◆ Text section:
= = = = = = =

Step 3: Data analysis — sentiment analysis

Another method used was sentiment analysis. For each extracted sentence, we apply sentiment analysis using NRC sentiment lexion. “The NRC Emotion Lexicon is a list of English words and their associations with eight basic emotions (anger, fear, anticipation, trust, surprise, sadness, joy, and disgust) and two sentiments (negative and positive). The annotations were manually done by crowdsourcing.”

Overview of clustering of emotions

In this figure we group all emotions in presidents’ speeches. We can see that “fear”,“anger”,“disgust”,“sadness” seems to cluster into one group and we can call it negative emotions. “Anticipation”,“surprise”,“joy”,“trust” seems to cluster into another group and we can call it positive emotions.

heatmap.2(cor(sentence.list%>%filter(type=="inaug")%>%select(anger:trust)), 
          scale = "none", 
          col = bluered(100), , margin=c(6, 6), key=F,
          trace = "none", density.info = "none")

Overview of emotions in the presidents’ inaugural speeches

The following chart provides the overall view of emotions in the presidents’ inaugural speeches. As we can see in this figure, most emotions in inaugural speeches are positive, such as trust, anticipation and joy.

overall.emo<-colMeans(sentence.list%>%filter(type=="inaug")%>%select(anger:trust)>0.01)
col.use=c("red2", "darkgoldenrod1", 
            "chartreuse3", "blueviolet",
            "darkgoldenrod2", "dodgerblue3", 
            "darkgoldenrod1", "darkgoldenrod1")
barplot(overall.emo[order(overall.emo)], las=2, col=col.use[order(overall.emo)], horiz=T, main="Inaugural Speeches")

= = = = = = =

◆ Excerpted records:
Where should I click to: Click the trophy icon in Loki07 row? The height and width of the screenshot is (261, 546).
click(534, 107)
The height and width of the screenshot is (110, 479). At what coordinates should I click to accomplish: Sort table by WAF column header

= = = = = = =

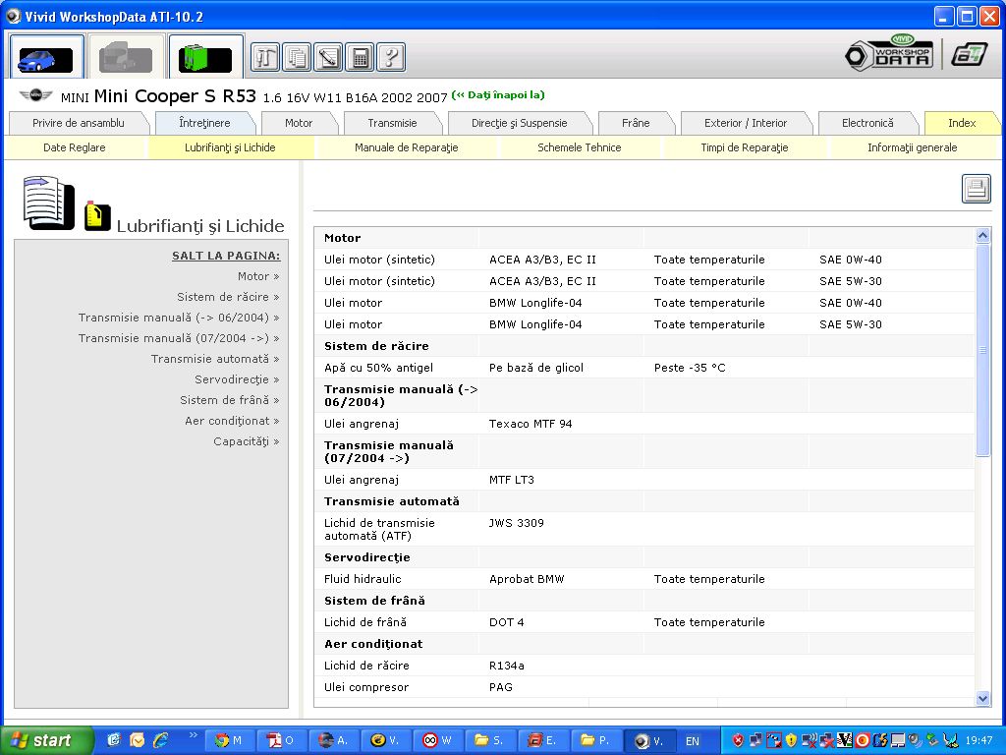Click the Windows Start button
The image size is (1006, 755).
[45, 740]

= = = = = = =

◆ Stated exercise A:
Answer these questions from the text on sentiment analysis of presidents' speeches, marking each answer (i), (ii) or (iii) to match its question.
(i) With how many basic emotions does the NRC Emotion Lexicon associate English words?
(ii) How were the lexicon's annotations done?
(iii) Which emotions does the text give as examples of the positive emotions that dominate inaugural speeches?
◆ Stated exercise B: List every emotion that the sentiment analysis text places in the group it calls negative emotions.
◆ Stated exercise C: Continue the text on sentiment analysis of presidents' speeches from the point where it stops.

◆ Exercise output A:
(i) Eight.
(ii) Manually, by crowdsourcing.
(iii) Trust, anticipation and joy.

◆ Exercise output B: Fear, anger, disgust, sadness.

◆ Exercise output C:
Individual emotions—comparing Donald Trump with other four similiar presidents.

Emotions through the whole speeches.

Now, after observing all presidents’ emotions, I begin to analyze five presidents’ emotions who we compare before respectively. The following chart displays sentences of each presidents’ speech. One line represents one sentence. The length of the line represents the length of each sentence. The color of the line represents the emotion of this sentence. Like the figure above. The yellow represents the positive emotions, like “trust”, “anticipation”, “joy” and “surprise”. Red represents “anger”, purple represents the “fear”, blue represents “sadness” and green represents “disgust”.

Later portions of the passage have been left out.